Xerox researchers say they've developed a text-mining tool that's tuned to the way humans think, speak and ask questions.
Type "what Steve Jobs said yesterday" into the FactSpotter tool and the search software will hunt through documents and return a handful of relevant answers, instead of churning out countless articles containing the Apple CEO's name.
But the FactSpotter software, unveiled last week, will not be available to the public over the Internet or otherwise--only to customers of document management company Xerox, which developed the tool.
Jean-René Gain, director and general manager of marketing, strategy and alliances at Xerox, told Silicon.com that Xerox will not sell FactSpotter as a standalone application--only as an embedded application to its customers.
"We are not taking on Google with this," Gain said. "It is an aside option to consider, but we need this technology to differentiate ourselves" from competitors.
Mario Jarmasz, technology showroom engineer at Xerox, said: "This is completely different from searching on Google because we can drill down to certain levels of detail."
The FactSpotter tool, due to be available by 2008, will first be offered to the document-heavy legal and litigation market.
Xerox predicts the text-miner software will be useful in other situations where information must be retrieved from a massive database, including corporate and government searches, drug discovery, fraud detection and risk management.
Christopher Dance, laboratory manager at Xerox, told Silicon.com that FactSpotter could also be used to manage the vast number of documents produced during large mergers and acquisitions.
FactSpotter can hunt for relevant documents at a rate of 2,000 documents per second. Dance said the next stage of the development process will be to speed up the software.
The tool uses a linguistic engine that analyzes the meaning of words and the construction of phrases and sentences to work out exactly what a user is hunting for.
FactSpotter also recognizes concepts in a search term.
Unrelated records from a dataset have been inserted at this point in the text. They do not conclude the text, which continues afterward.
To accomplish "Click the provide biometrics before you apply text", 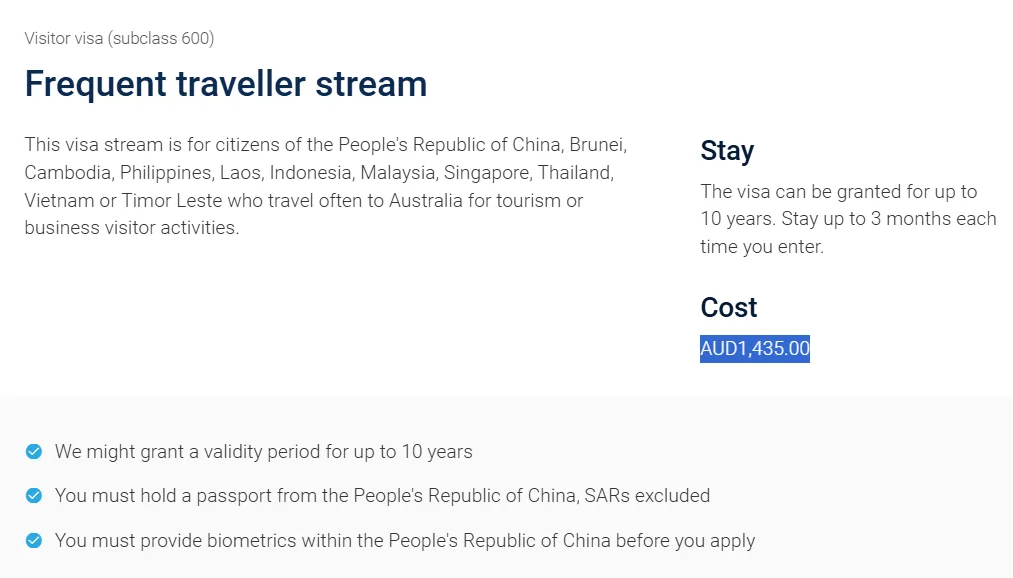I will click(405, 540).

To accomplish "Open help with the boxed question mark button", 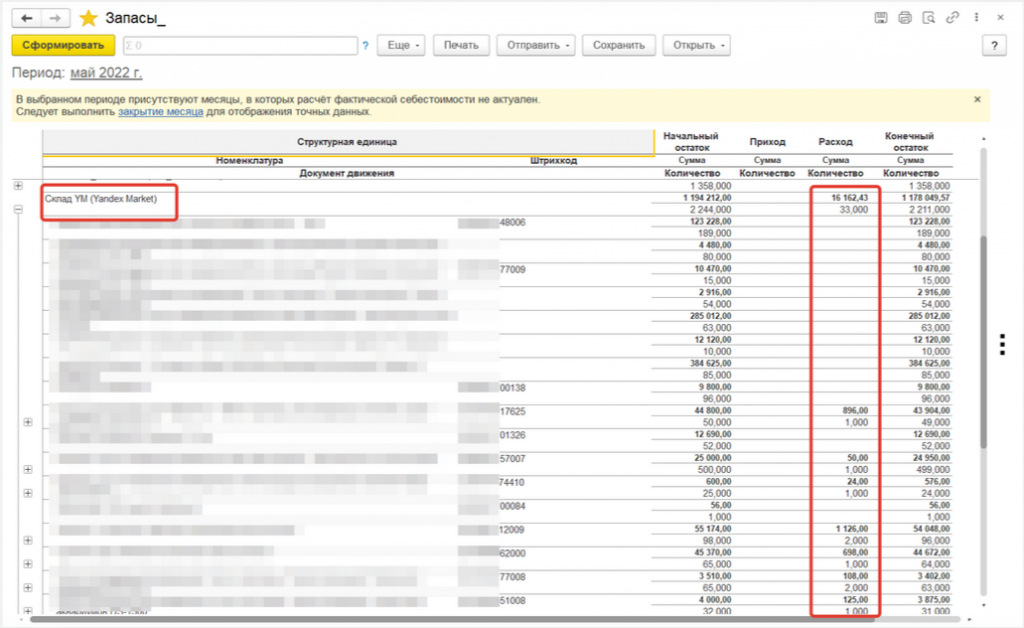I will 993,46.
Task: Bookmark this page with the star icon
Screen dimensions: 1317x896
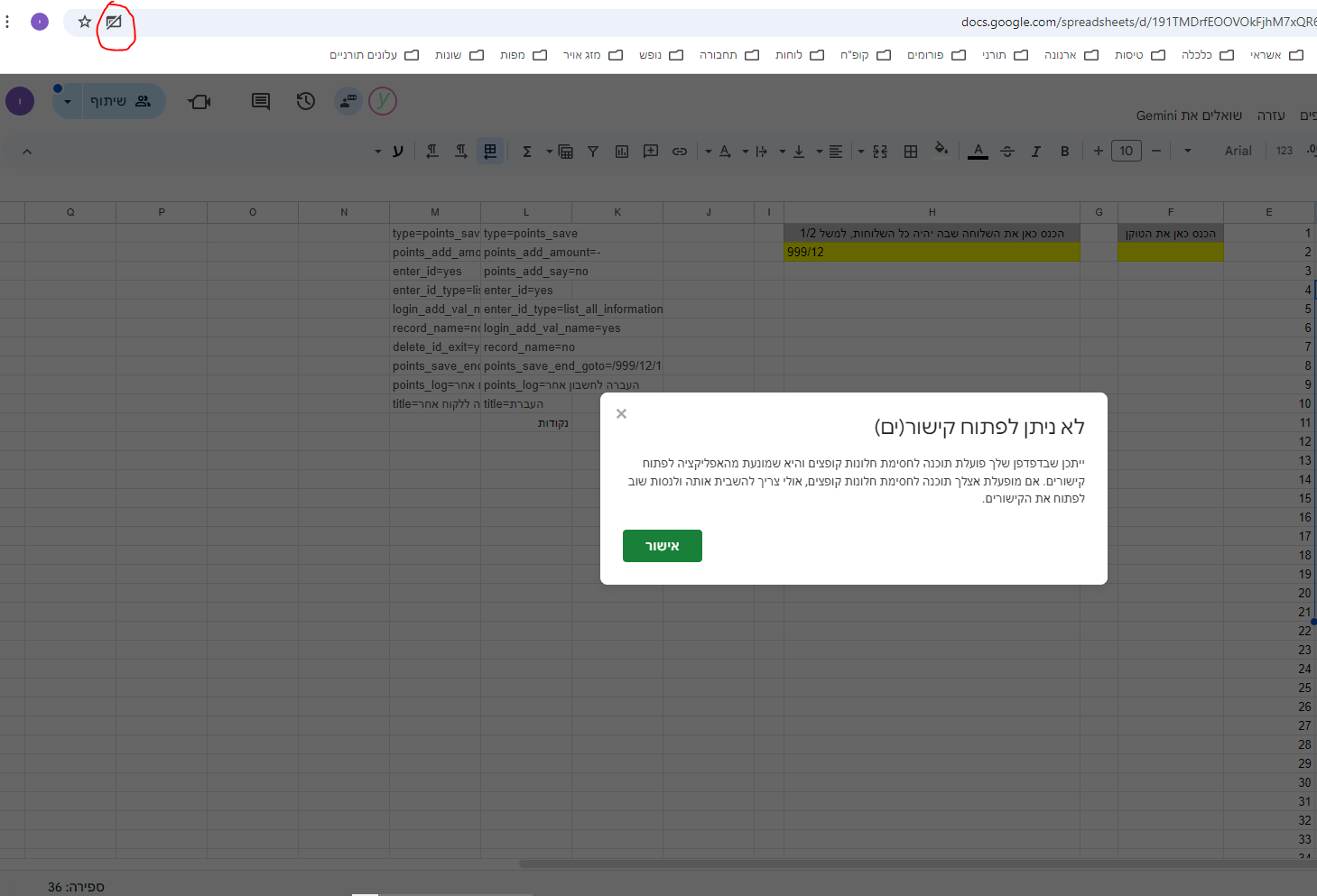Action: pyautogui.click(x=85, y=22)
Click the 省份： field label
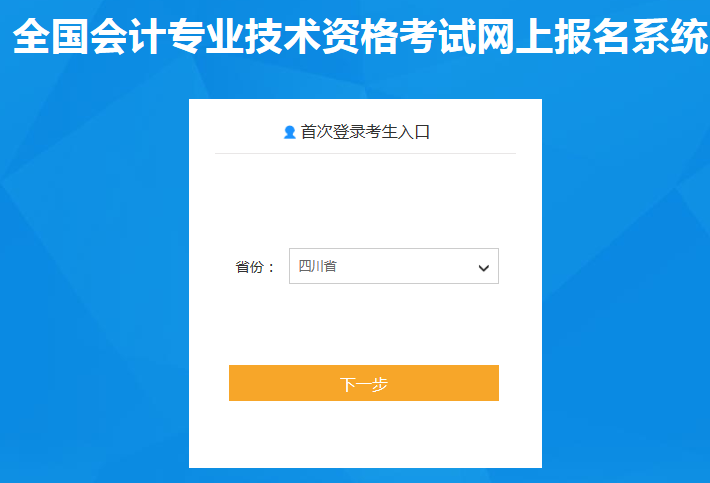 coord(255,267)
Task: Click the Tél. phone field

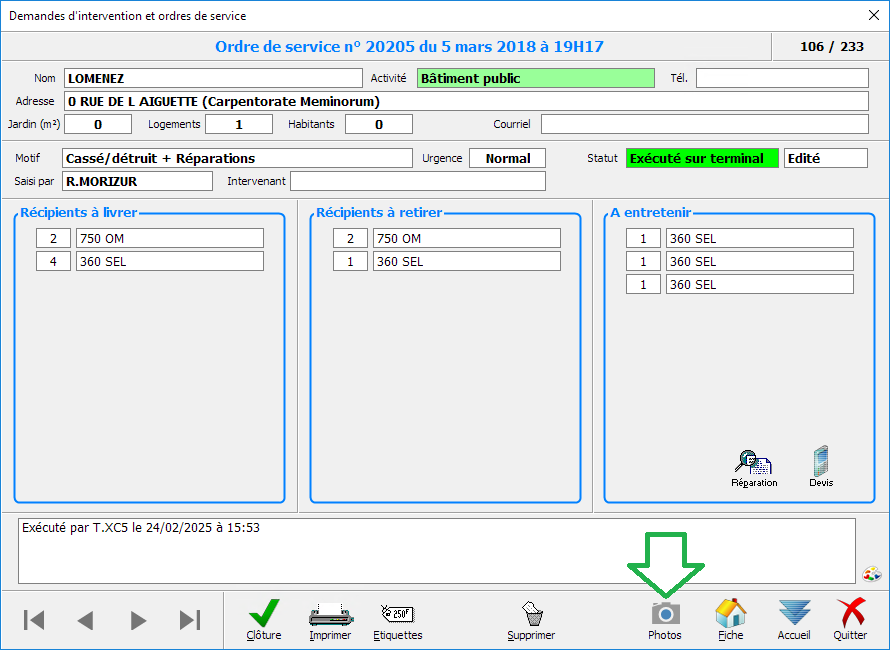Action: [x=782, y=78]
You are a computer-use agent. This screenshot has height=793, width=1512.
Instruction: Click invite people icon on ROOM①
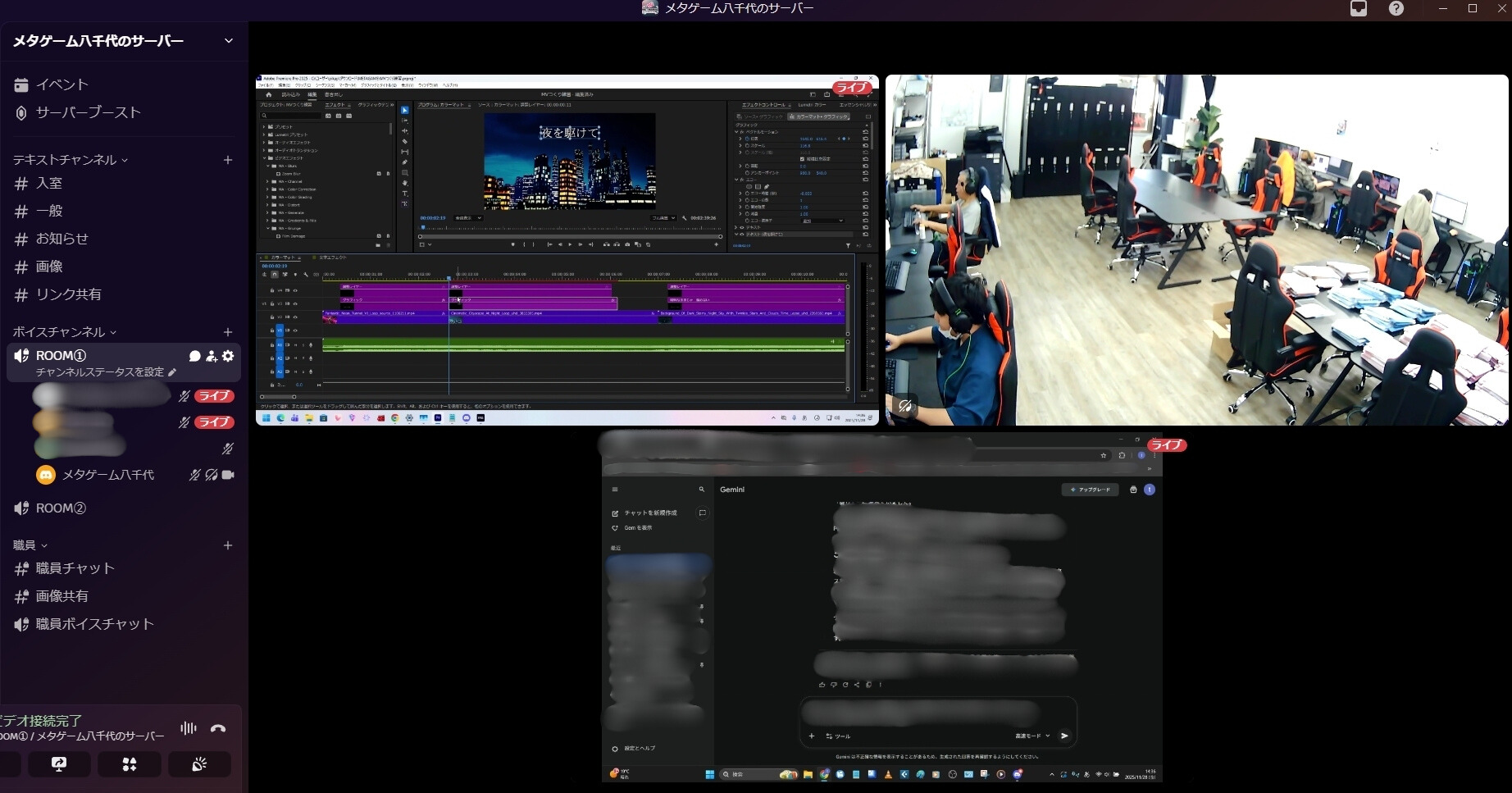212,356
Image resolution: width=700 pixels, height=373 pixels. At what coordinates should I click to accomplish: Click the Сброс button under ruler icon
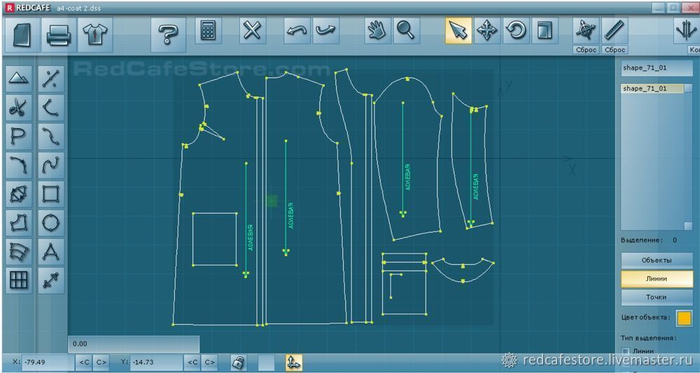tap(615, 50)
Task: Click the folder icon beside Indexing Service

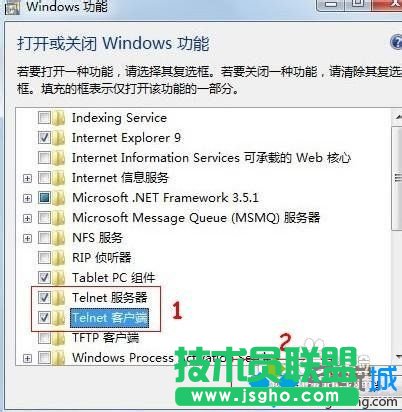Action: (59, 118)
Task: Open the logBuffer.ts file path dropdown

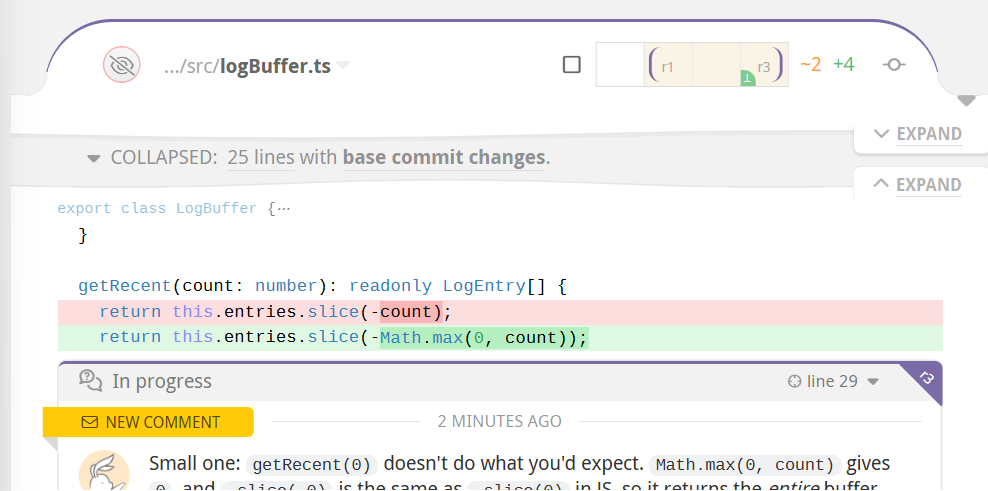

To use the previous example, when a person types in "what Steve Jobs said yesterday," the tool will break down the sentence and recognize "Steve Jobs" as a person and "yesterday" as a time.
Xerox is "trying to make a computer understand text like a human being," said Frédérique Segond, parsing and semantics area manager at the company.
Segond added the FactSpotter tool is the next step for searching documents and uses "Web 3.0" technology that connects data, whereas Web 2.0 applications only collect data.
Gemma Simpson of Silicon.com reported from London.